Screenshot grounding data
####

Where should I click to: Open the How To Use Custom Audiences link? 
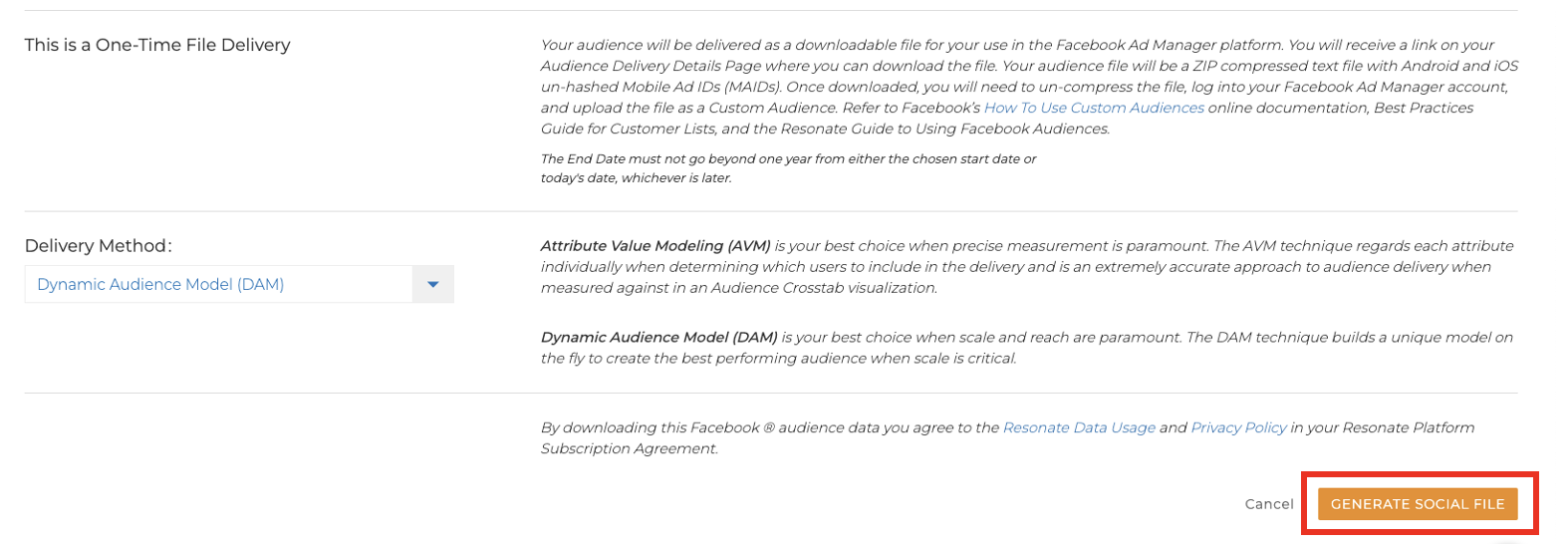[x=1094, y=108]
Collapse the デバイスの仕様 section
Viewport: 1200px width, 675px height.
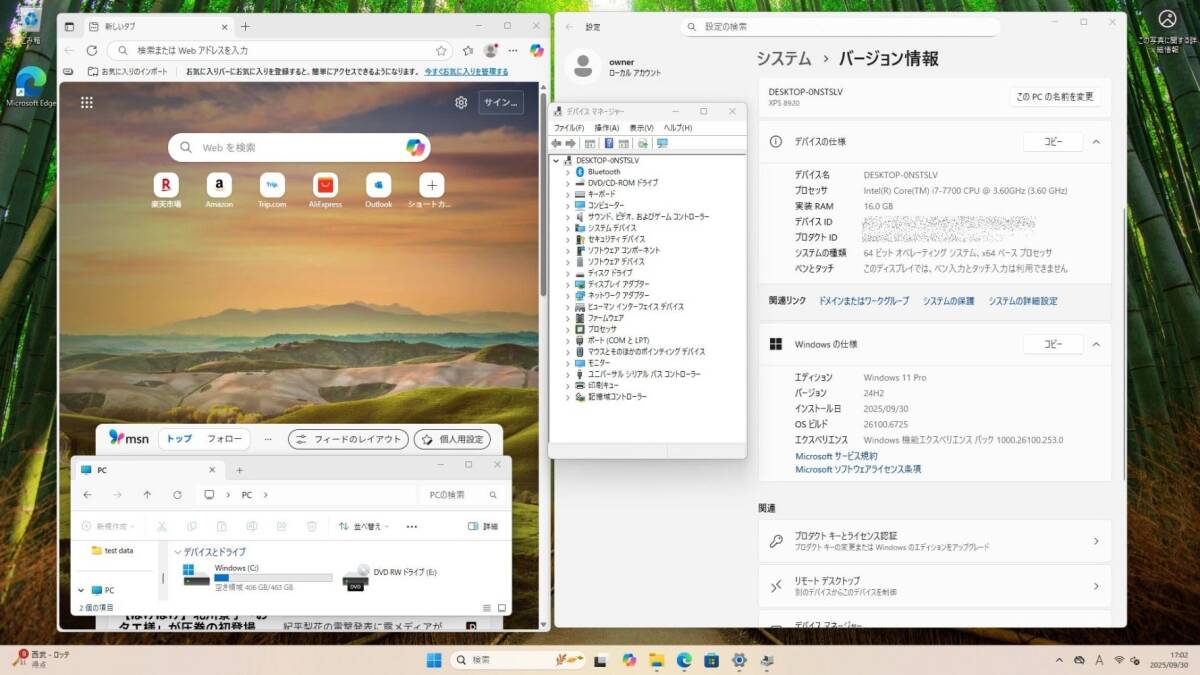(1096, 142)
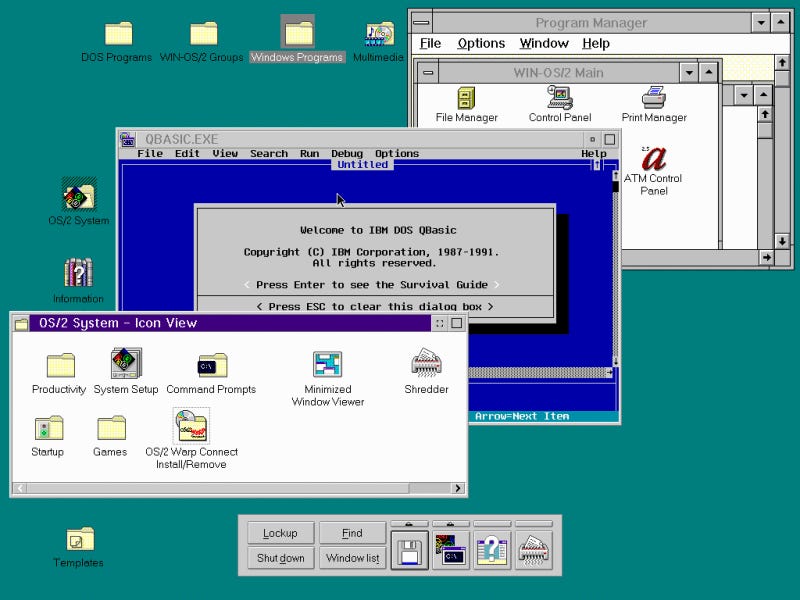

####

EXERCISE AIM:
Transcribe the records verbatim and omit the images.

RESULT:
Where should I click to: Open the How To Use Custom Audiences link? 
[x=1094, y=108]
Collapse the デバイスの仕様 section
Viewport: 1200px width, 675px height.
(1096, 142)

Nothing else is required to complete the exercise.